======== INPUT FOR THIS TASK

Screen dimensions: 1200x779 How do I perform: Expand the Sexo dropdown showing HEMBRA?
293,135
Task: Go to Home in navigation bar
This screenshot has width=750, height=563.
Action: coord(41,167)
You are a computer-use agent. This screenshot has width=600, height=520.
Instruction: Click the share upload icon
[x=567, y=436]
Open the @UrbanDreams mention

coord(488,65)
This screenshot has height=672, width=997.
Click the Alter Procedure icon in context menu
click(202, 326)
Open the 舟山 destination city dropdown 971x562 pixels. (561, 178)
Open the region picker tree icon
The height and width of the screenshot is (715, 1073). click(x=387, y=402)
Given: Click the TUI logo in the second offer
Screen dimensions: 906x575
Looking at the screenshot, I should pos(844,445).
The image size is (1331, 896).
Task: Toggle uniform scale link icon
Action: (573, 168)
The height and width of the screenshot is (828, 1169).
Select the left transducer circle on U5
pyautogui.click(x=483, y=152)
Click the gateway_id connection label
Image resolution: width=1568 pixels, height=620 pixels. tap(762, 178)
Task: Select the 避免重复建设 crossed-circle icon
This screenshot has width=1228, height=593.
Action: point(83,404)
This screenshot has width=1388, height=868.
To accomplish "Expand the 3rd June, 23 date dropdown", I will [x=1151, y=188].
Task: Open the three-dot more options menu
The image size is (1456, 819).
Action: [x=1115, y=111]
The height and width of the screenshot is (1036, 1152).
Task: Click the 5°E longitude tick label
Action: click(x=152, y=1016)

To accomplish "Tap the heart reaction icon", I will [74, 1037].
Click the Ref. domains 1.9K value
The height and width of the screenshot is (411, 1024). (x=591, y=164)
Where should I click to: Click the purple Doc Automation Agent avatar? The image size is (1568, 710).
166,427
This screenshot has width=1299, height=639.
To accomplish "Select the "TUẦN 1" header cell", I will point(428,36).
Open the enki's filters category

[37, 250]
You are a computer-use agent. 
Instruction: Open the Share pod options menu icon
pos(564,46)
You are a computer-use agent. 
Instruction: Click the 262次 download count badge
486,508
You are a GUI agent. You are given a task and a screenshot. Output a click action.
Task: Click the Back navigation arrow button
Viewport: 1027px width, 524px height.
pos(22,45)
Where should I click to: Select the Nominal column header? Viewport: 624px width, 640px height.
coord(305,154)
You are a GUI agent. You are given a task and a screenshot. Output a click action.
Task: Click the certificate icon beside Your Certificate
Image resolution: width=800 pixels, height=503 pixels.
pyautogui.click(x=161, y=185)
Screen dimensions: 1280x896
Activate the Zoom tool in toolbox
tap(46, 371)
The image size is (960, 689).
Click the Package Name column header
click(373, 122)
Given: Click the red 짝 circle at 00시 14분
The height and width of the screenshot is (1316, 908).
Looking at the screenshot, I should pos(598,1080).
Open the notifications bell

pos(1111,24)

================

Each record above needs to be reproduced exactly as written.

Screen dimensions: 1200x779 How do I perform: Expand the Sexo dropdown showing HEMBRA?
293,135
Task: Go to Home in navigation bar
This screenshot has width=750, height=563.
Action: coord(41,167)
You are a computer-use agent. This screenshot has width=600, height=520.
Instruction: Click the share upload icon
[x=567, y=436]
Open the @UrbanDreams mention

coord(488,65)
This screenshot has height=672, width=997.
Click the Alter Procedure icon in context menu
click(202, 326)
Open the 舟山 destination city dropdown 971x562 pixels. (561, 178)
Open the region picker tree icon
The height and width of the screenshot is (715, 1073). click(x=387, y=402)
Given: Click the TUI logo in the second offer
Screen dimensions: 906x575
Looking at the screenshot, I should pos(844,445).
The image size is (1331, 896).
Task: Toggle uniform scale link icon
Action: (573, 168)
The height and width of the screenshot is (828, 1169).
Select the left transducer circle on U5
pyautogui.click(x=483, y=152)
Click the gateway_id connection label
Image resolution: width=1568 pixels, height=620 pixels. tap(762, 178)
Task: Select the 避免重复建设 crossed-circle icon
This screenshot has width=1228, height=593.
Action: point(83,404)
This screenshot has width=1388, height=868.
To accomplish "Expand the 3rd June, 23 date dropdown", I will [x=1151, y=188].
Task: Open the three-dot more options menu
The image size is (1456, 819).
Action: [x=1115, y=111]
The height and width of the screenshot is (1036, 1152).
Task: Click the 5°E longitude tick label
Action: click(x=152, y=1016)

To accomplish "Tap the heart reaction icon", I will [74, 1037].
Click the Ref. domains 1.9K value
The height and width of the screenshot is (411, 1024). (x=591, y=164)
Where should I click to: Click the purple Doc Automation Agent avatar? The image size is (1568, 710).
166,427
This screenshot has width=1299, height=639.
To accomplish "Select the "TUẦN 1" header cell", I will point(428,36).
Open the enki's filters category

[37, 250]
You are a computer-use agent. 
Instruction: Open the Share pod options menu icon
pos(564,46)
You are a computer-use agent. 
Instruction: Click the 262次 download count badge
486,508
You are a GUI agent. You are given a task and a screenshot. Output a click action.
Task: Click the Back navigation arrow button
Viewport: 1027px width, 524px height.
pos(22,45)
Where should I click to: Select the Nominal column header? Viewport: 624px width, 640px height.
coord(305,154)
You are a GUI agent. You are given a task and a screenshot. Output a click action.
Task: Click the certificate icon beside Your Certificate
Image resolution: width=800 pixels, height=503 pixels.
pyautogui.click(x=161, y=185)
Screen dimensions: 1280x896
Activate the Zoom tool in toolbox
tap(46, 371)
The image size is (960, 689).
Click the Package Name column header
click(373, 122)
Given: Click the red 짝 circle at 00시 14분
The height and width of the screenshot is (1316, 908).
Looking at the screenshot, I should pos(598,1080).
Open the notifications bell

pos(1111,24)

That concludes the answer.